Joyce Maynard se met à nue. Elle nous confie son histoire intime. L’amour. La maladie de Jim. « Un jour, tu raconteras cette histoire », ce sont les mots de Jim, alors que sa santé décline jour après jour. L’autrice nous décrit la chimio et ses nombreux effets, les opérations. Le corps qui maigrit et vieillit prématurément. Le visage de l’être aimé qui se trouve transfiguré par la maladie.

« C’était comme si l’homme que j’aimais portait une ceinture d’explosifs prête à être activée à n’importe quelle heure du jour ou de la nuit. »

En une succession de chapitres brefs, elle raconte leur combat contre la maladie, son obstination, sa rage de le sauver à tout prix, de gagner ne serait-ce quelques mois, quelques années. La course au meilleur traitement…

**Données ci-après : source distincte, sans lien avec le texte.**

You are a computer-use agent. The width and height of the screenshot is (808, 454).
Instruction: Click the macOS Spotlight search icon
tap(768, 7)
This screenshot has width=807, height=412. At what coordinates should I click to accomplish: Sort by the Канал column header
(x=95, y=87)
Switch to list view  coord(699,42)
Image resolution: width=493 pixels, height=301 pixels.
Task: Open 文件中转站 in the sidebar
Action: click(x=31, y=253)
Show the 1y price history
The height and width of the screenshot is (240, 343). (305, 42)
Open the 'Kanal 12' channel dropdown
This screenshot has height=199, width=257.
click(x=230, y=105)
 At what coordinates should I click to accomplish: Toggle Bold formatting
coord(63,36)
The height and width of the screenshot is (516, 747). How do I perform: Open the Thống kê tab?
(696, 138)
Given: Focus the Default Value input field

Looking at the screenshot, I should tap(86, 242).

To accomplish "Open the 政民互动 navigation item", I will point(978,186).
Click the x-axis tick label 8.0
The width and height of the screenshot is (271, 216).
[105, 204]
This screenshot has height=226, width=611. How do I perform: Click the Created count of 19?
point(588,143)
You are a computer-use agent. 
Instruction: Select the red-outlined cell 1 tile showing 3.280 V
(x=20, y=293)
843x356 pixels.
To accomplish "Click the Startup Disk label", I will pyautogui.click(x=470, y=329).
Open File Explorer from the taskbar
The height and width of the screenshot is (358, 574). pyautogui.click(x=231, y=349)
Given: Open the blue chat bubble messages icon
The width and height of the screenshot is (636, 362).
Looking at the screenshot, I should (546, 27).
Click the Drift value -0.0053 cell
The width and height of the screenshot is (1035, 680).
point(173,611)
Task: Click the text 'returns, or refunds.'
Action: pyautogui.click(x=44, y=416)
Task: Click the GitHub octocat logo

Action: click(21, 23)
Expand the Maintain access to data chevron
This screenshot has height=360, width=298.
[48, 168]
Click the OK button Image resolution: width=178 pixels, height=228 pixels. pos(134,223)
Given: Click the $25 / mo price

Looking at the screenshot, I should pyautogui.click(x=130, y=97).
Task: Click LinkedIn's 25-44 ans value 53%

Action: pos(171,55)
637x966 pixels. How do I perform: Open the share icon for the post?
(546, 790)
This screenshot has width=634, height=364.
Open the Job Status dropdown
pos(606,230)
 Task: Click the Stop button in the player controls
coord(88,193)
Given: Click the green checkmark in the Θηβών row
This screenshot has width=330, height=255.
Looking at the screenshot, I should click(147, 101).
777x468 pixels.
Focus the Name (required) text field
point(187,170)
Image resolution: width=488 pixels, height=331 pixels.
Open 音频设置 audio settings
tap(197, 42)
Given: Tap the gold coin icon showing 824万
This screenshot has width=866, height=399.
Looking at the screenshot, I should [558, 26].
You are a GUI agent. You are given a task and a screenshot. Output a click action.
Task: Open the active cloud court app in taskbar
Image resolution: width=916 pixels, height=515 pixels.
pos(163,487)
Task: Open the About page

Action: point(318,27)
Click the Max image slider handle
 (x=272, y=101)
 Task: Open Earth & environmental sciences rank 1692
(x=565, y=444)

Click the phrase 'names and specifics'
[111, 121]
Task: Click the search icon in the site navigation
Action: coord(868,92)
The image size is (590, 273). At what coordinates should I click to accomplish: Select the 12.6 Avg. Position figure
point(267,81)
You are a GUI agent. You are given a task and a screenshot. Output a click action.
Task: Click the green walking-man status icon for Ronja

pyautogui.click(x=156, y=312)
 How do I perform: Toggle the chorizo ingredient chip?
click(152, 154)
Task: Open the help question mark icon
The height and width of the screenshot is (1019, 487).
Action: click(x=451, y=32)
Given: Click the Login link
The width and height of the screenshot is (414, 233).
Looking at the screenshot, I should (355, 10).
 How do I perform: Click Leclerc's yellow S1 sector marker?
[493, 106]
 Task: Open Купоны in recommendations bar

C’est une lecture éprouvante et laborieuse, que j’ai hésité à abandonner ou laisser de côté tellement certains passages sont durs. Mais l’écriture demeure magnifique et juste, il n’y a aucun pathos, aucun mélo ; à aucun moment je n’ai ressenti de voyeurisme.

« Couchée à côté de lui une nuit, j’entendais le battement d’un cœur et ne savais pas auquel de nous il appartenait. »

Au-delà de la maladie, le texte de Joyce Maynard développe d’importantes réflexions sur l’amour, la vie à deux, le dépassement de soi, l’acceptation de la fin aussi. Qu’est-ce que le mariage ? Elle n’en a vraiment compris le sens qu’avec l’épreuve de la maladie.